问题
I am writing ruby on rails app, that will have 2 different types of users (let's say sellers and buyers). I was thinking about using single table inheritance, but ultimately I decided to crate 2 separate models (I believe it's better solution in my case).
The problem is when I try to create private message model (both sellers and buyers can contact each other). Typically I would just generate model called message with 3 fields (from_user_id to_user_id and content). This will not work in my case, because there might be 2 users with the same id (1 seller and 1 buyer).
I was thinking about using e-mail to identify sender and receiver, but e-mail is not my primary key, so I guess I won't be able to use it a foreign key in message model. Oh - btw, what is the best way to make sure that e-mails are unique in both sellers and buyers tables (in other words user can't join as a seller and buyer from one email)

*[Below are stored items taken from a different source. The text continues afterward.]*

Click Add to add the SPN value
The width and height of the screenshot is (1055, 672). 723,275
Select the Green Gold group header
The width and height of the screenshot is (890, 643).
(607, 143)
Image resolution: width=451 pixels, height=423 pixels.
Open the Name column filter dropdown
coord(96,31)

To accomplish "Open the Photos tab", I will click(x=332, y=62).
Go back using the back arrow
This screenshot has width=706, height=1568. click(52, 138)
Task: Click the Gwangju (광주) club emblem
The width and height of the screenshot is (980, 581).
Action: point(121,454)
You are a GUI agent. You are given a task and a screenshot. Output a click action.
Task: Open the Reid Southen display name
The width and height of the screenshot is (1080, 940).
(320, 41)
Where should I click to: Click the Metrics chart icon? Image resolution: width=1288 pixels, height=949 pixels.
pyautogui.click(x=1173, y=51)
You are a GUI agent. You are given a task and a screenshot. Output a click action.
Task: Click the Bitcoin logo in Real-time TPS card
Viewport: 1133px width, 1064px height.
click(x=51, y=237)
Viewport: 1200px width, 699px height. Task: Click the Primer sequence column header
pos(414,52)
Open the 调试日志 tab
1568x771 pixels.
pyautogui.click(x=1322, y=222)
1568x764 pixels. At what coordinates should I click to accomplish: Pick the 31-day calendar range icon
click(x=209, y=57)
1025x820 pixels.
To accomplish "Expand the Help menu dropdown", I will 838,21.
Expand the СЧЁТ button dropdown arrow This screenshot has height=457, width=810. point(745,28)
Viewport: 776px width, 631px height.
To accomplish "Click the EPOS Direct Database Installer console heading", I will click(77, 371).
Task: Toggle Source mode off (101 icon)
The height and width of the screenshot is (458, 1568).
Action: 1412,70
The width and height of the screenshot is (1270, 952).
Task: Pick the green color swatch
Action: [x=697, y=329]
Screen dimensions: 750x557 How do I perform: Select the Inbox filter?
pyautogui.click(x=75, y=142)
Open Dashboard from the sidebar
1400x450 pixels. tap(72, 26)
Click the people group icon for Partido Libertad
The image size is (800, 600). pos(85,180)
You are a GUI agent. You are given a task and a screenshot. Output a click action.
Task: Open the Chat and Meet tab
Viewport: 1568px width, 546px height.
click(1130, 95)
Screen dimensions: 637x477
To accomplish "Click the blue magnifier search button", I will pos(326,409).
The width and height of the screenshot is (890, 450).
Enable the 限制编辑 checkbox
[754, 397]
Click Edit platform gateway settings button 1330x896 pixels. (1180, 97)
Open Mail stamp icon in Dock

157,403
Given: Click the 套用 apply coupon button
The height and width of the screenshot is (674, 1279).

Any ideas how I can elegantly solve my problem?
回答1:
What you are looking for is a polymorphic association. What this allows you to do is have a model that can belong to multiple other models through the same relationship by specifying the ID as well as the Class of the other object. For example, if buyer ID 3 sends a message to seller ID 5, your message table will end up with a row like:
sender_id = 3
sender_type = Buyer
receiver_id = 5
receiver_type = Seller
To accomplish this in active record, your models will look like the following:
class Message < ActiveRecord::Base
belongs_to :sender, :polymorphic => true
belongs_to :receiver, :polymorphic => true
end
class Buyer < ActiveRecord::Base
has_many :sent_messages, :class_name => "Message", :as => :sender
has_many :received_messages, :class_name => "Message", :as => :receiver
end
class Seller < ActiveRecord::Base
has_many :sent_messages, :class_name => "Message", :as => :sender
has_many :received_messages, :class_name => "Message", :as => :receiver
end
回答2:
Why do you decided to not have a single User model? Considered all the issues caused by having these users in two separated tables I would have a User model and extend this model to have a Buyer model and a Seller model.
I think a buyer or a seller is still a user of your application, this resolves the problem of the message from a user to another too.
class User < ActiveRecord::Base
# Remember to add a "type" column in the users table
end
class Seller < User
end
class Buyer < User
end
The messages are now between users, no matter which kind of user.